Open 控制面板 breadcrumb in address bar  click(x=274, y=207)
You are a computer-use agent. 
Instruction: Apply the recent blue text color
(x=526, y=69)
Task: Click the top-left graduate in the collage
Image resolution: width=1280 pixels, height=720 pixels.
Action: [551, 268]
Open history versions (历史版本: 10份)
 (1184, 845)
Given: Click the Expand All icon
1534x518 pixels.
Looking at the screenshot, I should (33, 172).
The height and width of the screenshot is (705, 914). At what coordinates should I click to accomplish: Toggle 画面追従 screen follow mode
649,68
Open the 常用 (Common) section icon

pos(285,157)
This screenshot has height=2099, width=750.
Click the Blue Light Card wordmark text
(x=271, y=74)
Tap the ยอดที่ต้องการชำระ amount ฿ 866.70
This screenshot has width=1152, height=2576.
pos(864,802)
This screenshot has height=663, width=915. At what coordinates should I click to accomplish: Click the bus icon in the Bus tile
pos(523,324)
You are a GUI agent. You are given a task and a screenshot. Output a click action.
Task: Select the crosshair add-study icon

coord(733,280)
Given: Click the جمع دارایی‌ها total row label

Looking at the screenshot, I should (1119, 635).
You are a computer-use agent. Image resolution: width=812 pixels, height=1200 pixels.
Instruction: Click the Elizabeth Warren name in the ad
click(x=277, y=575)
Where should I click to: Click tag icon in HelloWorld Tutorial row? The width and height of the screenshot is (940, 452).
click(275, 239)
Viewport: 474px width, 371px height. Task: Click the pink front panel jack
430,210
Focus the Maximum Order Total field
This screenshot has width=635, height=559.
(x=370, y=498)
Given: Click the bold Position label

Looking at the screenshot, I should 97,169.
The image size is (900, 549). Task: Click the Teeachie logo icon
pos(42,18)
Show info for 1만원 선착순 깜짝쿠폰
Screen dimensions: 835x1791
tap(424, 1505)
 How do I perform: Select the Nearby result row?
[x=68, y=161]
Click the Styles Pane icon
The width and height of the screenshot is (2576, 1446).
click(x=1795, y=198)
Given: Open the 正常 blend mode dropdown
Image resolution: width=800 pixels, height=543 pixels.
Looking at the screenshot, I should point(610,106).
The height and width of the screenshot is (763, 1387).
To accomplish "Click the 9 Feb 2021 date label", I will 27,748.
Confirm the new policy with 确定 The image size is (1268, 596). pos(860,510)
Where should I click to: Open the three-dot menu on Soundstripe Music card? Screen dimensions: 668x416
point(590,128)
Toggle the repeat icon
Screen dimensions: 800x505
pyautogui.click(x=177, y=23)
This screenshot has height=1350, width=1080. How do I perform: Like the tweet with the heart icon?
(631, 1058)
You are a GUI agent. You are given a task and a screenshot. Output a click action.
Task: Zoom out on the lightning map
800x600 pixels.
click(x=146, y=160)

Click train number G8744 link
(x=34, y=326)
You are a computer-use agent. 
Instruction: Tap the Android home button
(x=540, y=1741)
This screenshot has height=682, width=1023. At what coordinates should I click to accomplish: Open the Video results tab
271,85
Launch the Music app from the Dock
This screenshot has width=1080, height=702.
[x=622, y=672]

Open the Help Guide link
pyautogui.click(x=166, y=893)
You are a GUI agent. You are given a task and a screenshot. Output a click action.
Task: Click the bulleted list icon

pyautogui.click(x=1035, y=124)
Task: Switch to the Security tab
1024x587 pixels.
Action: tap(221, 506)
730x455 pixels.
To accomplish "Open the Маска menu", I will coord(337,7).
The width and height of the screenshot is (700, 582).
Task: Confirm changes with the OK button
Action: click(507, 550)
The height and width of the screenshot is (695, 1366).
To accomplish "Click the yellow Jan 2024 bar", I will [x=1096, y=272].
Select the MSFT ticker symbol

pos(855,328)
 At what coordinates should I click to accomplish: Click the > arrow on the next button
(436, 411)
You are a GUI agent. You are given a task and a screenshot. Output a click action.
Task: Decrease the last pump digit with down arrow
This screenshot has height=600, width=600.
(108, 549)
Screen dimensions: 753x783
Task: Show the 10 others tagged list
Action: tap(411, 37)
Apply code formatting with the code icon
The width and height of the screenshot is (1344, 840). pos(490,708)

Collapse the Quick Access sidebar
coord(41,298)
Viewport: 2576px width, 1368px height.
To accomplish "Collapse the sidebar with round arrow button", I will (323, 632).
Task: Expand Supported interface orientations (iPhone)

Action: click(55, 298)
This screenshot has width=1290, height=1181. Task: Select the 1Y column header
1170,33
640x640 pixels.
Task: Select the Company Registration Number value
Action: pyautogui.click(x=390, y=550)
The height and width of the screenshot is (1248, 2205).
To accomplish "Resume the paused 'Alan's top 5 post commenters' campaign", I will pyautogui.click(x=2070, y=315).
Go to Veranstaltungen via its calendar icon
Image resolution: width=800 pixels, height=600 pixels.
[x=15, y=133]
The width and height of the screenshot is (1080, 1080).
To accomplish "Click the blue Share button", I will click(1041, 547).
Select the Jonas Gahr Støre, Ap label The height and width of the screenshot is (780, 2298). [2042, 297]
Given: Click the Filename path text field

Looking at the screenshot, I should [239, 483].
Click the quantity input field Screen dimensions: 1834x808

## WHAT YOU WILL DO
Reproduce all of the rows above word for word, keeping their original order.

## RESULT OF THIS TASK
Open 控制面板 breadcrumb in address bar  click(x=274, y=207)
You are a computer-use agent. 
Instruction: Apply the recent blue text color
(x=526, y=69)
Task: Click the top-left graduate in the collage
Image resolution: width=1280 pixels, height=720 pixels.
Action: [551, 268]
Open history versions (历史版本: 10份)
 (1184, 845)
Given: Click the Expand All icon
1534x518 pixels.
Looking at the screenshot, I should (33, 172).
The height and width of the screenshot is (705, 914). At what coordinates should I click to accomplish: Toggle 画面追従 screen follow mode
649,68
Open the 常用 (Common) section icon

pos(285,157)
This screenshot has height=2099, width=750.
Click the Blue Light Card wordmark text
(x=271, y=74)
Tap the ยอดที่ต้องการชำระ amount ฿ 866.70
This screenshot has width=1152, height=2576.
pos(864,802)
This screenshot has height=663, width=915. At what coordinates should I click to accomplish: Click the bus icon in the Bus tile
pos(523,324)
You are a GUI agent. You are given a task and a screenshot. Output a click action.
Task: Select the crosshair add-study icon

coord(733,280)
Given: Click the جمع دارایی‌ها total row label

Looking at the screenshot, I should (1119, 635).
You are a computer-use agent. Image resolution: width=812 pixels, height=1200 pixels.
Instruction: Click the Elizabeth Warren name in the ad
click(x=277, y=575)
Where should I click to: Click tag icon in HelloWorld Tutorial row? The width and height of the screenshot is (940, 452).
click(275, 239)
Viewport: 474px width, 371px height. Task: Click the pink front panel jack
430,210
Focus the Maximum Order Total field
This screenshot has width=635, height=559.
(x=370, y=498)
Given: Click the bold Position label

Looking at the screenshot, I should 97,169.
The image size is (900, 549). Task: Click the Teeachie logo icon
pos(42,18)
Show info for 1만원 선착순 깜짝쿠폰
Screen dimensions: 835x1791
tap(424, 1505)
 How do I perform: Select the Nearby result row?
[x=68, y=161]
Click the Styles Pane icon
The width and height of the screenshot is (2576, 1446).
click(x=1795, y=198)
Given: Open the 正常 blend mode dropdown
Image resolution: width=800 pixels, height=543 pixels.
Looking at the screenshot, I should point(610,106).
The height and width of the screenshot is (763, 1387).
To accomplish "Click the 9 Feb 2021 date label", I will 27,748.
Confirm the new policy with 确定 The image size is (1268, 596). pos(860,510)
Where should I click to: Open the three-dot menu on Soundstripe Music card? Screen dimensions: 668x416
point(590,128)
Toggle the repeat icon
Screen dimensions: 800x505
pyautogui.click(x=177, y=23)
This screenshot has height=1350, width=1080. How do I perform: Like the tweet with the heart icon?
(631, 1058)
You are a GUI agent. You are given a task and a screenshot. Output a click action.
Task: Zoom out on the lightning map
800x600 pixels.
click(x=146, y=160)

Click train number G8744 link
(x=34, y=326)
You are a computer-use agent. 
Instruction: Tap the Android home button
(x=540, y=1741)
This screenshot has height=682, width=1023. At what coordinates should I click to accomplish: Open the Video results tab
271,85
Launch the Music app from the Dock
This screenshot has width=1080, height=702.
[x=622, y=672]

Open the Help Guide link
pyautogui.click(x=166, y=893)
You are a GUI agent. You are given a task and a screenshot. Output a click action.
Task: Click the bulleted list icon

pyautogui.click(x=1035, y=124)
Task: Switch to the Security tab
1024x587 pixels.
Action: tap(221, 506)
730x455 pixels.
To accomplish "Open the Маска menu", I will coord(337,7).
The width and height of the screenshot is (700, 582).
Task: Confirm changes with the OK button
Action: click(507, 550)
The height and width of the screenshot is (695, 1366).
To accomplish "Click the yellow Jan 2024 bar", I will [x=1096, y=272].
Select the MSFT ticker symbol

pos(855,328)
 At what coordinates should I click to accomplish: Click the > arrow on the next button
(436, 411)
You are a GUI agent. You are given a task and a screenshot. Output a click action.
Task: Decrease the last pump digit with down arrow
This screenshot has height=600, width=600.
(108, 549)
Screen dimensions: 753x783
Task: Show the 10 others tagged list
Action: tap(411, 37)
Apply code formatting with the code icon
The width and height of the screenshot is (1344, 840). pos(490,708)

Collapse the Quick Access sidebar
coord(41,298)
Viewport: 2576px width, 1368px height.
To accomplish "Collapse the sidebar with round arrow button", I will (323, 632).
Task: Expand Supported interface orientations (iPhone)

Action: click(55, 298)
This screenshot has width=1290, height=1181. Task: Select the 1Y column header
1170,33
640x640 pixels.
Task: Select the Company Registration Number value
Action: pyautogui.click(x=390, y=550)
The height and width of the screenshot is (1248, 2205).
To accomplish "Resume the paused 'Alan's top 5 post commenters' campaign", I will pyautogui.click(x=2070, y=315).
Go to Veranstaltungen via its calendar icon
Image resolution: width=800 pixels, height=600 pixels.
[x=15, y=133]
The width and height of the screenshot is (1080, 1080).
To accomplish "Click the blue Share button", I will click(1041, 547).
Select the Jonas Gahr Støre, Ap label The height and width of the screenshot is (780, 2298). [2042, 297]
Given: Click the Filename path text field

Looking at the screenshot, I should [239, 483].
Click the quantity input field Screen dimensions: 1834x808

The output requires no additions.